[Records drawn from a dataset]
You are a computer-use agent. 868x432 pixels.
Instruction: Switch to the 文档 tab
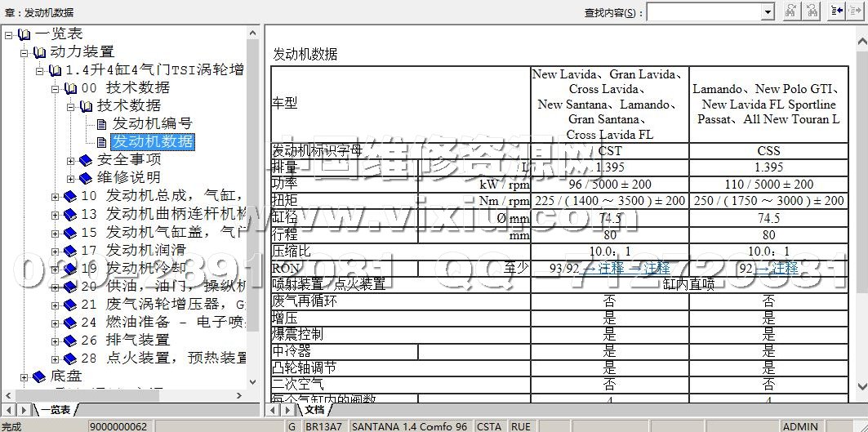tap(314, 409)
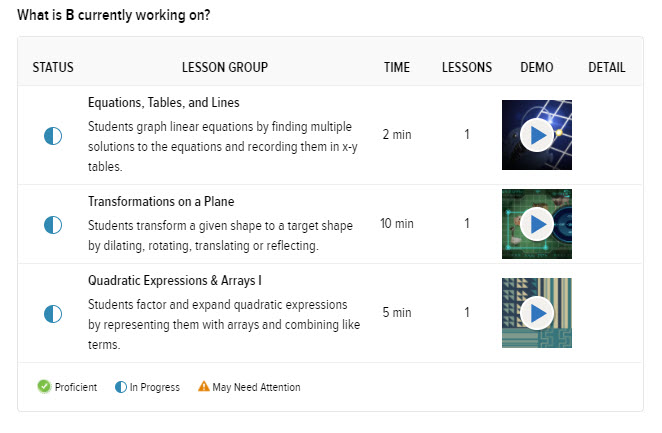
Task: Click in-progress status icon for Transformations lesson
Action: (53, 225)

_Problem description_: Return all the lines above exactly; none of the pictures should appear.

_Output below_:
You are a computer-use agent. 868x432 pixels.
Instruction: Switch to the 文档 tab
tap(314, 409)
Task: Click in-progress status icon for Transformations lesson
Action: (53, 225)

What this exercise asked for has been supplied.